Add a pausing mechanism to avoid the code from crashing, if the disk runs full.

hefehr commented 1 month ago

This doesn't add much overhead and helps us to write the output to the ramdisk, which needs to cleaned frequently. If the cleaning process can't catch up, the beamformer waits.

There are two open questions:

Do we want to introduce a flag to turn this on or off? What would be the default then?
Do we want to set the sleep time via the CLI?

Answering one or both questions with yes requires some additional code changes on the CLI argument list.

vivekvenkris commented 1 month ago

Hi @hefehr I have several concerns about this implementation.

Do you know what this would do if the destination file system is going to be a distributed file system like beegfs?

I am afraid it would be too much metadata access to keep checking the filesystem space for every gulp for every file written, and infinitely rechecking it every 10 seconds if there is no space. If at all we are implementing this in the code, what we should do is to try except - i.e. attempt to write, and if there is an ioerror, check the message or the diskspace to understand if this is due to lack of space. And only then, wait_for_space() with warning messages displayed for each check. There should also be a max_time to come out of this and crash.

How would you handle if there are multiple processes checking this, and try to write at the same time? For me, this logic sounds like something that needs to be outside the program. i.e. never start the program if you do not have sufficient space to write out the entire dataset.

@ewanbarr any other comments?

hefehr commented 1 month ago

If at all we are implementing this in the code, what we should do is to try except - i.e. attempt to write, and if there is an ioerror, check the message or the diskspace to understand if this is due to lack of space. And only then, wait_for_space() with warning messages displayed for each check. There should also be a max_time to come out of this and crash.

This sounds reasonable. I am currently not sure, how much BeegFS is POSIX conform and delivers an answer to space requests. How should a max_time be implemented? As a constant or something which comes as an argument?

For me, this logic sounds like something that needs to be outside the program. i.e. never start the program if you do not have sufficient space to write out the entire dataset.

That is going to be difficult since a RAM disk is too small right from the beginning, and we need to delete constantly files while the beamformer is running. If the deleting (and file transferring) program can't keep up we don't want the beamformer to crash.

hefehr commented 1 month ago

It seems that write is not throwing an exception if the disk is filled entirely. The badbit is set, though. There is the error number ENOSPC which could be collected and translated into English, but that is already too late. If a write process has been interrupted, and I start waiting for enough space, I need to close the file, delete it and reopen it again. Just repeating the write process would result in unpredictable behavior. In some tests, I saw that the file is suddenly twice as big as it was supposed to be.

Would it be possible to keep the filesystem size test in place and make it optional, with not doing it as the default?

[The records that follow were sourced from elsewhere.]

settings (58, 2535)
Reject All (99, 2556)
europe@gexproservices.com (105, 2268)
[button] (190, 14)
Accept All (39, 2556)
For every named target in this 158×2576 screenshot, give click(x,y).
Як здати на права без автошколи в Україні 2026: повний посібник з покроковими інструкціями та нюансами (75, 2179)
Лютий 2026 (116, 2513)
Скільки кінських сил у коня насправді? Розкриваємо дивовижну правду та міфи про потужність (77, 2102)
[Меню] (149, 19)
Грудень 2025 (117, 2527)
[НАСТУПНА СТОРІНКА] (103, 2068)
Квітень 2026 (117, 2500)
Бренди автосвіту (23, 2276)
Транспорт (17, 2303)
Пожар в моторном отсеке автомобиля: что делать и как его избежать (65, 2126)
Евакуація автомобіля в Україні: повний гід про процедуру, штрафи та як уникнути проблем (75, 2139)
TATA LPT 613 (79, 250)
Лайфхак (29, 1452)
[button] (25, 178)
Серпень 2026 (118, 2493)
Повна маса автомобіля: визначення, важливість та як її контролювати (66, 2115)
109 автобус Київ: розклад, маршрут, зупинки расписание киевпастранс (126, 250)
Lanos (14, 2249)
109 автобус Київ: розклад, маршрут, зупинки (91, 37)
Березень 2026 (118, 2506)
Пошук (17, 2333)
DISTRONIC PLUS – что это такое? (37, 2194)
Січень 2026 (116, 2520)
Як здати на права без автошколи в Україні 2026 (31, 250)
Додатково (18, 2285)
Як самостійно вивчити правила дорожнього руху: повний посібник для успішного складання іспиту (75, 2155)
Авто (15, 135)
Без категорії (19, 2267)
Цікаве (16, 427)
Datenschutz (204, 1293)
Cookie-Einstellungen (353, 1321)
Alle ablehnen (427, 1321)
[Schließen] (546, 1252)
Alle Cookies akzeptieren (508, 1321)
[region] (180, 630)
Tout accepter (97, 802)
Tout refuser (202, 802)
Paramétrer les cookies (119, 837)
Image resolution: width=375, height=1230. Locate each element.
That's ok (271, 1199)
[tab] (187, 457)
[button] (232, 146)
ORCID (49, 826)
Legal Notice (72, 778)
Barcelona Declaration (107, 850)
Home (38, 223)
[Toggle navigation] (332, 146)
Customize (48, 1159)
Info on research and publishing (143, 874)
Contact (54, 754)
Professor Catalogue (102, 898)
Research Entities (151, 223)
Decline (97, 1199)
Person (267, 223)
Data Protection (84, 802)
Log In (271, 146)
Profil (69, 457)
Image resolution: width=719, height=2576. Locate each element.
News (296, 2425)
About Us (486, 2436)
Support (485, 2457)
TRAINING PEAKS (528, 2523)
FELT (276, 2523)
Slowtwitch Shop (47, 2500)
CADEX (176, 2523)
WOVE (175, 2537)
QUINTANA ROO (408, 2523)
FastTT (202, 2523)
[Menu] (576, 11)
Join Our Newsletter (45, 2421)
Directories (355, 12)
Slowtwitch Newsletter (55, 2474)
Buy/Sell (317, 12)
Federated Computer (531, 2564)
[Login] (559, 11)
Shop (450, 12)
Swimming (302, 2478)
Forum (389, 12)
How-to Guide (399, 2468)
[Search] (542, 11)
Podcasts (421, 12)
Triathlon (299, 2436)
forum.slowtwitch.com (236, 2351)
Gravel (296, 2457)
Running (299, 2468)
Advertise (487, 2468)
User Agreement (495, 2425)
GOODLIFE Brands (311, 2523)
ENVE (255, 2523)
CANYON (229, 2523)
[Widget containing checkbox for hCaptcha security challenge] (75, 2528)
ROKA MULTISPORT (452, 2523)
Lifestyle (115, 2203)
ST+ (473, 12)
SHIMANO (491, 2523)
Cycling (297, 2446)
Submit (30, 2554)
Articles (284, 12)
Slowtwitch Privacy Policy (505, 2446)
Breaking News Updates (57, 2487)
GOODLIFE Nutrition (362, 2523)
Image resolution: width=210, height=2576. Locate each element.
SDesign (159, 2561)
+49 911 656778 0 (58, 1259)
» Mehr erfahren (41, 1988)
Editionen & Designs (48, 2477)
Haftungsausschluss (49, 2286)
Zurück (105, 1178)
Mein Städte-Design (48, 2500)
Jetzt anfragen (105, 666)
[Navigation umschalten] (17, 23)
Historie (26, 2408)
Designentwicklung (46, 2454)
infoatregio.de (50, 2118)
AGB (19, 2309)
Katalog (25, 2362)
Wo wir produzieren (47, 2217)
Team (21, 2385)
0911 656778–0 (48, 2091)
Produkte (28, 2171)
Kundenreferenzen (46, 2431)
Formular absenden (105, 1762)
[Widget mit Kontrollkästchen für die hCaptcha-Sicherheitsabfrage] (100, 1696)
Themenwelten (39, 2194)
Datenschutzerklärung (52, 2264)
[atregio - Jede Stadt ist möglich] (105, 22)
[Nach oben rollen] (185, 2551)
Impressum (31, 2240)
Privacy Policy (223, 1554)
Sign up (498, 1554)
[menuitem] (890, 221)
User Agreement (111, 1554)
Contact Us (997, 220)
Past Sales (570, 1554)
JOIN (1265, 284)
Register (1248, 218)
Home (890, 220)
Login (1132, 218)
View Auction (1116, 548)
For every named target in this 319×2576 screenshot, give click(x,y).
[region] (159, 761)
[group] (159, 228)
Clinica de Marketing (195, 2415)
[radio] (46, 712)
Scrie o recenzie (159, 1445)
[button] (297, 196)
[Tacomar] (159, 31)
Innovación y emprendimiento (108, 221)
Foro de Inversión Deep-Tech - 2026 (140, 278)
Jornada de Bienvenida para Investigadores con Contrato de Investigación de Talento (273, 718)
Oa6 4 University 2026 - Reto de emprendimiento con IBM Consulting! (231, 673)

vivekvenkris commented 1 month ago

If at all we are implementing this in the code, what we should do is to try except - i.e. attempt to write, and if there is an ioerror, check the message or the diskspace to understand if this is due to lack of space. And only then, wait_for_space() with warning messages displayed for each check. There should also be a max_time to come out of this and crash.

This sounds reasonable. I am currently not sure, how much BeegFS is POSIX conform and delivers an answer to space requests. How should a max_time be implemented? As a constant or something which comes as an argument?

That should depend on you. Maybe a max_iterations or have a check to see if the filesystem space is the same for the last X iterations and not being actively freed up.

I really don't want to do this on the beegfs side, so this needs to be OFF by default and switched on only via a flag.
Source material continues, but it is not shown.